INSTRUCTIONS FOR THE TASK:
Return the records exactly as they are.

Data extracted from a collection:
--*--

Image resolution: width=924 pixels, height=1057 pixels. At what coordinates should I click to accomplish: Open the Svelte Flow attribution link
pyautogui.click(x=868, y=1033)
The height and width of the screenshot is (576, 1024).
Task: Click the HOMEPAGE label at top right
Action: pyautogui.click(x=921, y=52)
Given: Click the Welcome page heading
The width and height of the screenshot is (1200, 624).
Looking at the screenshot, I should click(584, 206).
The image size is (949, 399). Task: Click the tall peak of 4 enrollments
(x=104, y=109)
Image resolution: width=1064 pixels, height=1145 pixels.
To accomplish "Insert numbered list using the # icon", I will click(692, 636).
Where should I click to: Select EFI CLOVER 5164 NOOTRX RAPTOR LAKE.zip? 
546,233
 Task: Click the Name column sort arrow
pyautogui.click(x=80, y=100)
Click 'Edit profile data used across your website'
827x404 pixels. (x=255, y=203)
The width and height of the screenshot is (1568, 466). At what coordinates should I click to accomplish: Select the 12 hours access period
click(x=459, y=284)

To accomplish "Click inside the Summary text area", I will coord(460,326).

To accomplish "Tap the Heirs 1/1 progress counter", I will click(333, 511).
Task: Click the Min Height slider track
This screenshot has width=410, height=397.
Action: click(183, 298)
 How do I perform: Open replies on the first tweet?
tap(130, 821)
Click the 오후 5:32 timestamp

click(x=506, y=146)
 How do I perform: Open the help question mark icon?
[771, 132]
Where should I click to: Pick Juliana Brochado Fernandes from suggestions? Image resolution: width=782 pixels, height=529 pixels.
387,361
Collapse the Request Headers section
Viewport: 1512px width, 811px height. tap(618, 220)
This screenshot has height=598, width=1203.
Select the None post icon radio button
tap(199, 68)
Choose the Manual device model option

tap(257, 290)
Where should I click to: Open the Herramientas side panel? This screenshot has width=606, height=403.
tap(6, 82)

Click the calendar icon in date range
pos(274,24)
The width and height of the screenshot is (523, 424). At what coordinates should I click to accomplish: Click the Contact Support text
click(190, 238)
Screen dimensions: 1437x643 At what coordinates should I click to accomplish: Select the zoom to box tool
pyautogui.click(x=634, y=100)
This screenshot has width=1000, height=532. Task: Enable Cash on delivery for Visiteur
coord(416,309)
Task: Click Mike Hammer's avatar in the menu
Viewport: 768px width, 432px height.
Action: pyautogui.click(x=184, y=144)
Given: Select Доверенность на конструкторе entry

--*--

TASK ANSWER:
Image resolution: width=924 pixels, height=1057 pixels. At what coordinates should I click to accomplish: Open the Svelte Flow attribution link
pyautogui.click(x=868, y=1033)
The height and width of the screenshot is (576, 1024).
Task: Click the HOMEPAGE label at top right
Action: pyautogui.click(x=921, y=52)
Given: Click the Welcome page heading
The width and height of the screenshot is (1200, 624).
Looking at the screenshot, I should click(584, 206).
The image size is (949, 399). Task: Click the tall peak of 4 enrollments
(x=104, y=109)
Image resolution: width=1064 pixels, height=1145 pixels.
To accomplish "Insert numbered list using the # icon", I will click(692, 636).
Where should I click to: Select EFI CLOVER 5164 NOOTRX RAPTOR LAKE.zip? 
546,233
 Task: Click the Name column sort arrow
pyautogui.click(x=80, y=100)
Click 'Edit profile data used across your website'
827x404 pixels. (x=255, y=203)
The width and height of the screenshot is (1568, 466). At what coordinates should I click to accomplish: Select the 12 hours access period
click(x=459, y=284)

To accomplish "Click inside the Summary text area", I will coord(460,326).

To accomplish "Tap the Heirs 1/1 progress counter", I will click(333, 511).
Task: Click the Min Height slider track
This screenshot has width=410, height=397.
Action: click(183, 298)
 How do I perform: Open replies on the first tweet?
tap(130, 821)
Click the 오후 5:32 timestamp

click(x=506, y=146)
 How do I perform: Open the help question mark icon?
[771, 132]
Where should I click to: Pick Juliana Brochado Fernandes from suggestions? Image resolution: width=782 pixels, height=529 pixels.
387,361
Collapse the Request Headers section
Viewport: 1512px width, 811px height. tap(618, 220)
This screenshot has height=598, width=1203.
Select the None post icon radio button
tap(199, 68)
Choose the Manual device model option

tap(257, 290)
Where should I click to: Open the Herramientas side panel? This screenshot has width=606, height=403.
tap(6, 82)

Click the calendar icon in date range
pos(274,24)
The width and height of the screenshot is (523, 424). At what coordinates should I click to accomplish: Click the Contact Support text
click(190, 238)
Screen dimensions: 1437x643 At what coordinates should I click to accomplish: Select the zoom to box tool
pyautogui.click(x=634, y=100)
This screenshot has width=1000, height=532. Task: Enable Cash on delivery for Visiteur
coord(416,309)
Task: Click Mike Hammer's avatar in the menu
Viewport: 768px width, 432px height.
Action: pyautogui.click(x=184, y=144)
Given: Select Доверенность на конструкторе entry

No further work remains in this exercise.